C'est relativement simple à mettre en place.
Pour l'Airport Axtreme on peut le rajouter mais pour le Bluetooth il faut passer par un dongle usb.


----------



## ApyCop1 (21 Juillet 2004)

Tu ne peu avoir le bluetooth (en interne) que sur le site d'apple, l'airport extreme lui peut être installé aprés achat.

Pour la mise en place de la mémoire, c'est trés facile, il suffit seulement d'avoir un petit tournevis cruciforme (tres petit); et non, il n'y a pas de problèmes de compatibilité, il y a juste des problèmes de qualité de certaines barettes et également d'epaisseur des ditent barettes, mais tu ne risques rien avec de la crucial, de la samsung, daneElec, kingston........vala


----------



## netgui (21 Juillet 2004)

Et ben pas de bol ma barette n'est pas détectée !!

C'est une barette pour un iBook G4 comme il faut je l'ai installé hop hop elle ne fonctionne pas et n'est pas détecté je suis toujours à 256 MO et pas à 768 Mo!

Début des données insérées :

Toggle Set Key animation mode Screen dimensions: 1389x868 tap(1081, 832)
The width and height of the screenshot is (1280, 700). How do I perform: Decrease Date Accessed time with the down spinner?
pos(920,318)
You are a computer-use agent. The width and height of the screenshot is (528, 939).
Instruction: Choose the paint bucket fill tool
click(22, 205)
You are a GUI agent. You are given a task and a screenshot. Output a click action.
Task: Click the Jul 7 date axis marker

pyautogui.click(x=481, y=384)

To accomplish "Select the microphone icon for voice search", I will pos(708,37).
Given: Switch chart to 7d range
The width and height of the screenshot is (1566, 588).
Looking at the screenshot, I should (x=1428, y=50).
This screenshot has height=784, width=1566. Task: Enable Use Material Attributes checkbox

Qqn pourrait-il me conseiller svp? Y a t'il une bidouille a faire? (matos logiciel) (j'ai vérifié deux fois qu'elle était bien branché elle l'est, pas de problème de ce coté)
Ct de la no-name de chez LDLC acheté en suivant un lien de même forum :-(

Merccci pour votre aide....


----------



## ApyCop1 (21 Juillet 2004)

Pimpom!!!   mauvaise idée, la noname, c'est comme la roulette russe, certaines passerons sans problème (encore que reste à voir sur la durée), alors que d'autres (dont les chips sont de trop mauvaise qualitée) ne seront tout bonnement pas exploitées.
Si la noname pose deja problême sur PC, elle est redhibitoire sur Mac.
Je suis désolé, mais il n'y as pas de truc magique pour que ta barette soit reconnue, si tu le peu fait un échange contre de la marque.

Navré de ne pas t'annoncer de bonnes nouvelles


----------